▶ **Exercise objective**
Search the entries below for the word "target", then copy each line in which it is found.

****************************************

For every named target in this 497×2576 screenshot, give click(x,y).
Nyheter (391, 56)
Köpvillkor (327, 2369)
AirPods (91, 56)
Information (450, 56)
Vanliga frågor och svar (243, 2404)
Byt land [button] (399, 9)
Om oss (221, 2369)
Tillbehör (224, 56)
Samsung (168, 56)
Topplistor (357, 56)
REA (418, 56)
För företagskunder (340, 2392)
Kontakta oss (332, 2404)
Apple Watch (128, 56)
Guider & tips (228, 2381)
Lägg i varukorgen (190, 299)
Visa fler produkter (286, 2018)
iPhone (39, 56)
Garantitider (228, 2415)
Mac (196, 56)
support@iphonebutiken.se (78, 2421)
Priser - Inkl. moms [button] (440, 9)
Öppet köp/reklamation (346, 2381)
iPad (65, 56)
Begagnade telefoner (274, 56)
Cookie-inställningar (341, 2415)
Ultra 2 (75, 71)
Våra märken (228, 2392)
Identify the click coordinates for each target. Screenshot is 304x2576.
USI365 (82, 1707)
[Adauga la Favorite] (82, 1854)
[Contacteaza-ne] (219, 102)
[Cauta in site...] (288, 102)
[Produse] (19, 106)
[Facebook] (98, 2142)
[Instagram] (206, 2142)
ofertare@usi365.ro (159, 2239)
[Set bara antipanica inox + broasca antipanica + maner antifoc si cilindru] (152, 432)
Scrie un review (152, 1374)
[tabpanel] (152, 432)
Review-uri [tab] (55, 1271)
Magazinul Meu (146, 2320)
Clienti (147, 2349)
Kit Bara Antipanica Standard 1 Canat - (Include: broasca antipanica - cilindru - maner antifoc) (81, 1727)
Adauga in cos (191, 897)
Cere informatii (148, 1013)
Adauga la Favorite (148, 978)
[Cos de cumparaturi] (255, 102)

****************************************

▶ **Written solution**
For every named target in this 497×2576 screenshot, give click(x,y).
Identify the click coordinates for each target. Screenshot is 304x2576.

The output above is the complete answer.